Después de dos años, de un mes de puras idas y vueltas, de indirectas de vernos que no concretaban; las ganas y la necesidad de vernos, ya no se aguantaban.
Yo necesitaba verte y estar con vos, hablar cara a cara, reírme, pasarla bien con vos, que me hicieras feliz al menos por un par de horas.
Entonces se nos dio, fue esa linda tarde del 14 de agosto de 2013. Nos encontramos, solos por primera vez, en la Plaza del Maestro.
Puedo decir, con total seguridad y alegría, que a partir de ese día empezó todo, o más bien, re-empezó todo.
Yo estaba nerviosa, pero él también, nos vimos y nos saludamos con un beso en la mejilla. Los dos tímidos, no sabíamos como acercarnos, pero igual lo hicimos; porque sabíamos que era nuestra oportunidad, que no teníamos que dejarla pasar; que ésta vez iba a ser en serio, y para siempre.

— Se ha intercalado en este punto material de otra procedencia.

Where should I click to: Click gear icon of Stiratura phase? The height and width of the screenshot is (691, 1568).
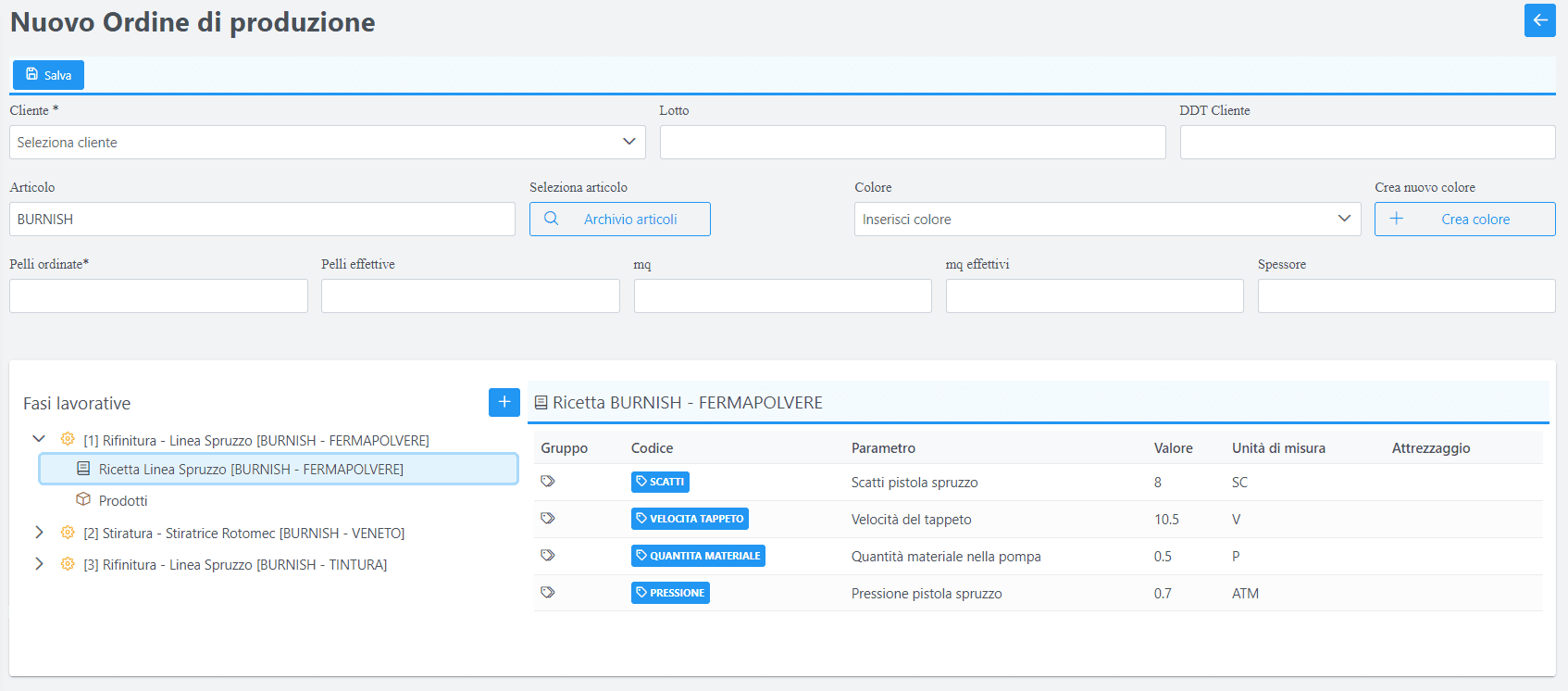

Después de un tiempo de nervios y tensión, nos soltamos un poco más, nos hicimos reír el uno al otro, nos divertimos, nos acercamos, nos dimos un beso. Y así pasamos la tarde, entre charlas, risas y besos, se nos pasó la hora. Y creo yo, que en ese momento ninguno quería irse, los dos queríamos que ese momento durara para siempre.
Volvimos a nuestras casas, hicimos el camino de vuelta juntos y cuando llegó el momento de separarnos, nos despedimos con un beso. Al llegar, nos hablamos, nos agradecimos por la tarde, coincidimos en lo lindo que la pasamos, y en que había que repetirlo.